A.
PENGERTIAN
BIROKRASI
Birokrasi berasal dari kata bureau
yang bearti meja atau kantor, dan kata kratia yang berarti pemerintah. Kantor
disini bukan menunjukan sebuah tempat melainkan pada sebuah system kerja yang
berada dalam kantor tersebut.
Dalam kamus bahasa jerman arti kata
birokrasi adalah kekuasaan dari berbagai departemen pemerintahan dalam
menentukan kebijakan system administrasi sipil dalam kewarganegaraan. Dalam
kamus besar bahasa Italia adalah kekuasaan pejabat dalam administrasi
pemerintah.
Blau
dan Meyer bapak ahli sosiologi mendefinisikan birokrasi adalah satu system
control dalam sebuah organisasi yang dirancang berdasarkan aturan-aturan
rasional dan sistematis yang bertujuan untuk mengkoordinasi dan mengarahkan
aktivitas-aktivitas kerja individu dalam rangka menyelesaikan tugas
administrasi
Birokrasi pemerintah merupakan
system pemerintah yang dilaksanakan oleh petugas pemerintah karena telah
berlandaskan hierarki dan jenjang jabatan. Birokrasi juga dapat diartikan
sebagai susunan cara kerja yang sangat lambat, dan menurut pada tata aturan
yang banyak likunya.
Adapun
fungsi dan peran birokrasi pemerintah yakni:
1.
Melaksanakan pelayanan public
2.
Pelaksana pembangunan yang professional
3.
Perencana, pelaksanaan, dan pengawas
kebijakan (manajemen pemerintah)
4.
Alat pemerintah untuk melayani
kepentingan (abdi) masyarakat dan negara yang netral dan bukan bukan merupakan
bagian dari kekuatan atau mesin politik (netral)
Adapun
tujuan birokrasi yakni:
1.
Sejalan dengan tujuan pemerintahan
2.
Melaksanakan kegiatan dan program
demi tercapainya visi dan misi pemerintah dan Negara
3.
Melayani masyarakat dan melaksanakan
pembangunan dengan netral dan professional
4.
Menjalankan manajemen pemerintahan,
mulai dari perencanaan, pengawasan, evaluasi, koordinasi, sinkronisasi dll.

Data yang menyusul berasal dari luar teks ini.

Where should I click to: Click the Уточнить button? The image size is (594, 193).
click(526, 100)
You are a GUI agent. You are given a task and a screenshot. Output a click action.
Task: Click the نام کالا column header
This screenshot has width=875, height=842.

Birokrasi Weberian selama ini
diartikan sebagai fungsi suatu biro. Suatu biro biro merupakan jawaban yang
rasional terhadap serangkaian tujuan yang telah di tetapkan. Birokrasi
merupakan sarana untuk merealisasikan tujuan-tujuan tersebut. Seorang pejabat
birokrasi tidak seyogyanya menetapkan tujuan-tujuan yang ingin dicapai
tersebut. Penetapan tujuan merupakan fungsi politik dan menjadi wewenang dari
pejabat politik yang menjadi masternya. Model birokrasi weberian yang selama
ini dipahami merupakan sebuah mesin yang disiapkan untuk menjalankan dan
mewujudkan tujuan-tujuan tersebut.
Dengan demikian setiap pekerja atau
pejabat dalam birokrasi pemerintah merupakan pemicu dan penggerak dari sebuah
mesin yang tidak mempunyai kepentingan pribadi. Dalam kaitan ini maka setiap
pejabat pemerintah tidak mempunyai tanggung jawab publik kecuali pada bidang
tugas dan tanggung jawab sebagai mesin itu dijalankan sesuai dengan proses dan
prosedur yang telah di tetapkan, maka akuntabilitas pejabat birokrasi
pemerintah telah diwujudkan.
Pemikiran seperti ini menjadikan
birokrasi pemerintah bertindak sebagai kekuatan yang netral dari pengaruh
kepentingan klas atau kelompok tertentu. Negara bisa mewujudkan
tujuan-tujuannya melalui mesin birokrasi yang dijalankan oleh pejabat-pejabat
pemerintah. Aspek netralitas dari fungsi birokrasi pemerintah dalam pemikiran
weber dikenal sebagai konsep konservatif dari para pemikir di zamannya. Weber
hanya ingin lebih meletakkan birokrasi itu sebagai sebuah mesin dari pada
dilihat sebagai suatu organisme yang mempunyai kontribusi terhadap kebulatan
organik sebuah negara.
Ciri birokrasi modern yang digagas
oleh Max Weber tentang rasionalisme birokrasi sulit untuk diwujudkan karena
birokrasi telah berubah menjadi alat untuk legitimasi birokrat dan penguasa.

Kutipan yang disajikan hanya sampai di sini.